Courrier des lecteurs

Quelques réalités concernant les soins palliatifs

Publié le 29/09/2023
Article réservé aux abonnés

Depuis quelques mois politiques, et associations de tout poil, ne cessent de discuter de l’opportunité de légiférer sur l’euthanasie. En parallèle certaines structures militantes pour les soins palliatifs ne cessent de répéter à l’envi qu’il est nécessaire de donner plus de moyens aux unités en charge des patients en phase terminale.

Doit-on écouter, et adhérer aux propos de ces deux groupes opposés ?

Deux camps s’opposent, et leur argumentation peut être un motif de discussion :

1/ Les partisans des soins palliatifs veulent obtenir plus de moyens matériels pour assurer une prise en charge correcte des patients en phase terminale.

Je suis un ardent partisan des soins palliatifs depuis mon installation. À ce titre j’ai toujours milité pour que les patients puissent finir leur vie dans le confort de leur logement avec leurs proches. Bien entendu cette situation n’est pas toujours possible, et ce d’autant plus que le support familial est parfois fragile ou inexistant.

Cependant, dès lors qu’une participation des proches est possible, nous avons en collaboration avec les autres soignants (infirmiers, aides soignants, mais aussi aides ménagères) pu assurer un accompagnement de qualité. Je ne souhaite pas valoriser nos actions de manière démesurée, mais je reconnais qu’en travaillant la main dans la main, nous pouvons nous enorgueillir de procurer une fin de vie digne aux patients en phase terminale.

Néanmoins pour arriver à cette situation nous devons reconnaître que cela nécessite beaucoup de temps, ce qui nous manque souvent actuellement du fait d’une pénurie de médecins. Je comprends donc fort bien qu’une grande majorité de collègues refusent de suivre ces patients.

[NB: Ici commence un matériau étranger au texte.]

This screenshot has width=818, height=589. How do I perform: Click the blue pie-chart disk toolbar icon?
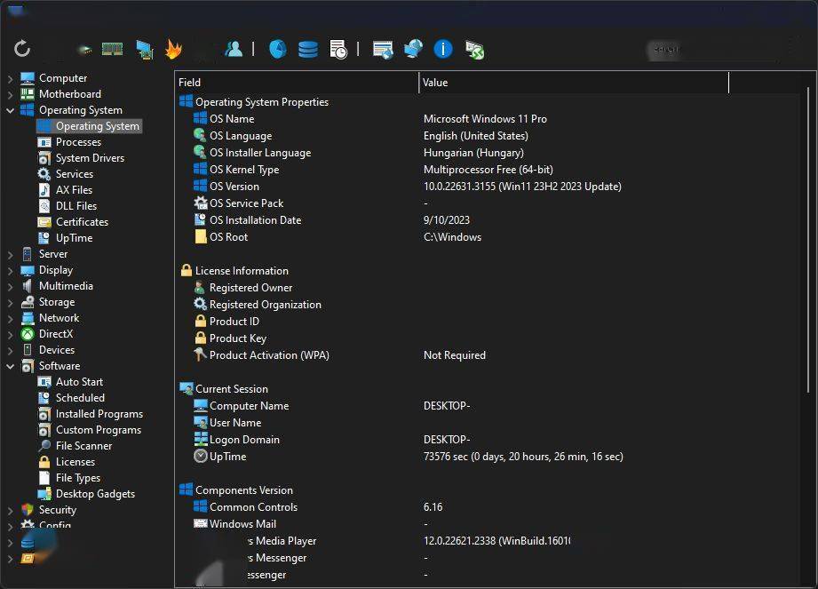(x=277, y=49)
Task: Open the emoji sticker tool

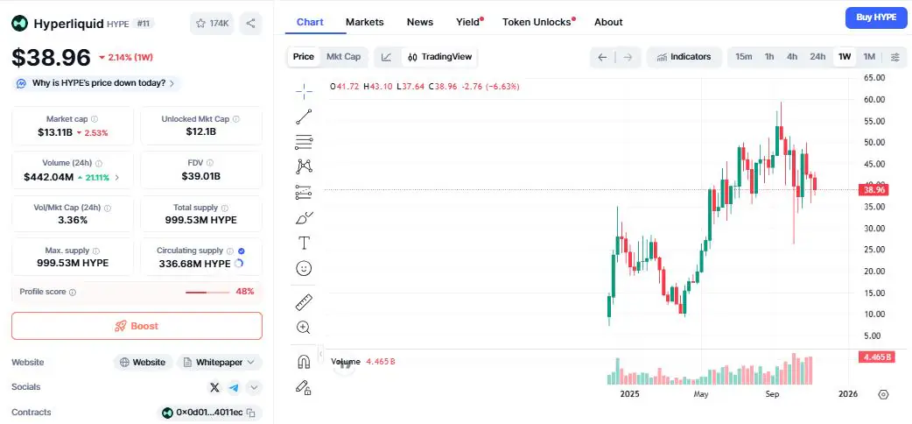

Ainsi certains patients souffrent du manque de soins de qualité dû à la non implication des professionnels de santé. Cette situation me perturbe souvent, surtout lorsque je suis appelé la nuit ou le week-end lors de mes gardes (certains médecins assurent encore des gardes durant les périodes non ouvrables [sic]).

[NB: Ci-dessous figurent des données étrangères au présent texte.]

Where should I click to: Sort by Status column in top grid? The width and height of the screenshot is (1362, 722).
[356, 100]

Tenter en peu de temps de régler des problématiques complexes, et souvent psychologiquement mal vécues, est très déstabilisant. Cela est d’autant plus difficile lorsque le collègue en charge du patient est absent, ou fait comme certaines unités de soins palliatifs mobiles du « saupoudrage » durant les périodes ouvrables où la personne en fin de vie ne se plaint pas nécessairement d'un certain inconfort.

Assurer une prise en charge d’un patient en phase terminale, c’est une implication de jour comme de nuit de la part du médecin qui le connaît le plus souvent parfaitement. Bien évidemment les jeunes générations refusent une telle abnégation, et même si leurs connaissances sont de qualité, ils ne souhaitent pas sacrifier leur vie privée.

Je comprends parfaitement cette vision, mais parfois il est utile pour le bien du patient de savoir collaborer avec d’autres professionnels de santé pour déléguer certaines tâches, cela évitant des visites intempestives ou des appels de nuit qui peuvent être gérés par ces soignants aguerris aux problématiques des soins palliatifs.

D’autre part je me rends compte que les places (on est parfois obligé de demander une hospitalisation en cas d’épuisement des aidants) dédiées aux soins palliatifs sont rares, et il est souvent impossible d’avoir une réponse adaptée suite à une détresse familiale.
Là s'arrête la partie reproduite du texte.